* **Data shown**
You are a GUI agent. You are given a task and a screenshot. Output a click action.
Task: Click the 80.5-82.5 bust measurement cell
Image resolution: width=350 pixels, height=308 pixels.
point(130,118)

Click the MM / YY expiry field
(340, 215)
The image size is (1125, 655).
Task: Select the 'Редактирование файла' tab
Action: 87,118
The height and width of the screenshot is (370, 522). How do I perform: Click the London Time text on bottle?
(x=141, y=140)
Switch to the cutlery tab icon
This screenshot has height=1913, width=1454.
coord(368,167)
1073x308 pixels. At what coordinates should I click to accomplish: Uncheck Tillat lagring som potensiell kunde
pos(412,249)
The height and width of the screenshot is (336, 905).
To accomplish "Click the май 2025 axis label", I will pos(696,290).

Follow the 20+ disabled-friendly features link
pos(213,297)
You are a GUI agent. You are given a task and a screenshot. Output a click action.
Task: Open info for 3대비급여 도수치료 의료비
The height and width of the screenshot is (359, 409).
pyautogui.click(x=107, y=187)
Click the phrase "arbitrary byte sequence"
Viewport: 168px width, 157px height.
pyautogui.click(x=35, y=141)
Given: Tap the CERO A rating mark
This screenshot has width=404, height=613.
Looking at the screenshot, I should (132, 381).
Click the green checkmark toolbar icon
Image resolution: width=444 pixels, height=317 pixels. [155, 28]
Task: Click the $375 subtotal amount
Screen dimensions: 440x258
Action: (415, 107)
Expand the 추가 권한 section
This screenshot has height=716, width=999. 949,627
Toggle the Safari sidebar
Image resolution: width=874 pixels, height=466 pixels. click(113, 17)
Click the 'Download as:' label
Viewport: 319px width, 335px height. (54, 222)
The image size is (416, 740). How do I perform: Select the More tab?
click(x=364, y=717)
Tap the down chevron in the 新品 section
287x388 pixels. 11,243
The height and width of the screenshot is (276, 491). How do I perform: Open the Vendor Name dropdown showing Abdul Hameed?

* **Task details**
Scan the records above, then copy out each line that mentions "Open".

* **Answer to this problem**
Task: Open info for 3대비급여 도수치료 의료비
The height and width of the screenshot is (276, 491). How do I perform: Open the Vendor Name dropdown showing Abdul Hameed?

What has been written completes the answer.